» **Text section**
Content starts

Skip to main content
The @remote decorator is the core of Vast Deployments. It marks an async Python function for remote execution on GPU workers, and configures the benchmark used to measure worker performance.

Defining a @remote Function

@app.remote(benchmark_dataset=[{"x": 2}])
async def square(x):
    return x * x
Remote functions must be:
  • Async: Defined with async def
  • Serializable: All arguments and return values must be serializable (primitives, lists, dicts, bytes, and custom objects with __dict__)
  • Benchmarked: At least one @remote function in a deployment must define a benchmark via benchmark_dataset or benchmark_generator

Decorator Parameters

ParameterTypeDefaultDescription
benchmark_datasetlist[dict] | NoneNoneStatic list of sample input dicts. Keys must match the function’s parameter names.
benchmark_generatorCallable[[], dict] | NoneNoneA callable returning a sample input dict. Use for dynamic or randomized test data.
benchmark_runsint10Number of iterations to run during the benchmark.

Calling @remote Functions

From a client script, import the deployment and the function, then await the call:
# client.py
import asyncio
from deploy import app, square

async def main():
    result = await square(5)  # Returns 25
    print(result)

asyncio.run(main())
When you call a @remote function:
  1. The SDK waits for the deployment to be ready (workers provisioned and benchmarked)
  2. Arguments are serialized and routed to the quickest available worker
  3. The worker executes the function with full GPU access
  4. The return value is serialized and sent back to the caller

Accessing @context in @remote Functions

Use app.get_context(ContextClass) to access resources loaded during worker startup:
@app.context()

Content ends

» **Provided data**
Content starts

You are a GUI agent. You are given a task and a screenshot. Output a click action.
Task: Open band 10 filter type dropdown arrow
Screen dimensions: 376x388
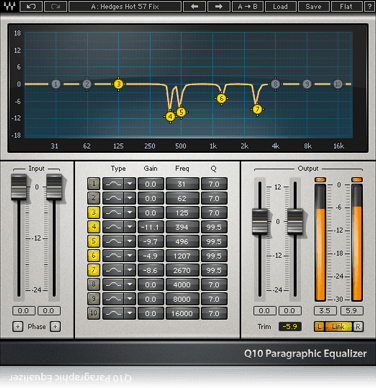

Content ends

» **List of tasks**
• a. Please render this sentence from the @remote decorator guide in Spanish: "The @remote decorator is the core of Vast Deployments."
• b. Resume the @remote decorator guide after its final line.
This data comes from a separate source.

» **Outputs in order**
• a. El decorador @remote es el núcleo de Vast Deployments.

• b.
class MyModel:
    async def __aenter__(self):
        import torch
        self.model = torch.load("model.pt").cuda()
        return self
    async def __aexit__(self, *exc):
        pass

@app.remote(benchmark_dataset=[{"text": "hello"}])
async def predict(text: str) -> dict:
    ctx = app.get_context(MyModel)
    result = ctx.model(text)
    return {"prediction": result}

Benchmarks

Exactly one @remote function should define a benchmark. Benchmarks run automatically before a worker first enters “ready” state and are used to measure each worker’s performance for autoscaling.

How Benchmarks Work

  1. Warmup (enabled by default): A warmup pass runs before timing to settle caches, JIT compilation, and GPU memory allocation
  2. Timed runs: The function is executed benchmark_runs times using inputs from the dataset or generator, with a default concurrency of 10 parallel requests
  3. Scoring: Results produce a performance score that the autoscaler uses to determine worker capacity

Using benchmark_dataset

Provide a static list of sample inputs. During benchmarking, inputs are randomly selected from this list:
@app.remote(benchmark_dataset=[{"x": 2}, {"x": 100}, {"x": -5}])
async def square(x):
    return x * x
Each dict’s keys must match the function’s parameter names. The values should be representative of real workloads.

Using benchmark_generator

For dynamic or randomized test data, provide a callable:
import random

def gen_input():
    return {"x": random.randint(1, 1000)}

@app.remote(benchmark_generator=gen_input, benchmark_runs=20)
async def square(x):
    return x * x
You can provide either benchmark_dataset or benchmark_generator.

Workload Calculators

By default, each request counts as a fixed amount of workload for autoscaling. For functions where request cost varies significantly (e.g., different prompt lengths for an LLM), you can define a custom workload calculator that computes the load from the request payload. This allows the autoscaler to make more accurate scaling decisions based on actual request complexity rather than just request count.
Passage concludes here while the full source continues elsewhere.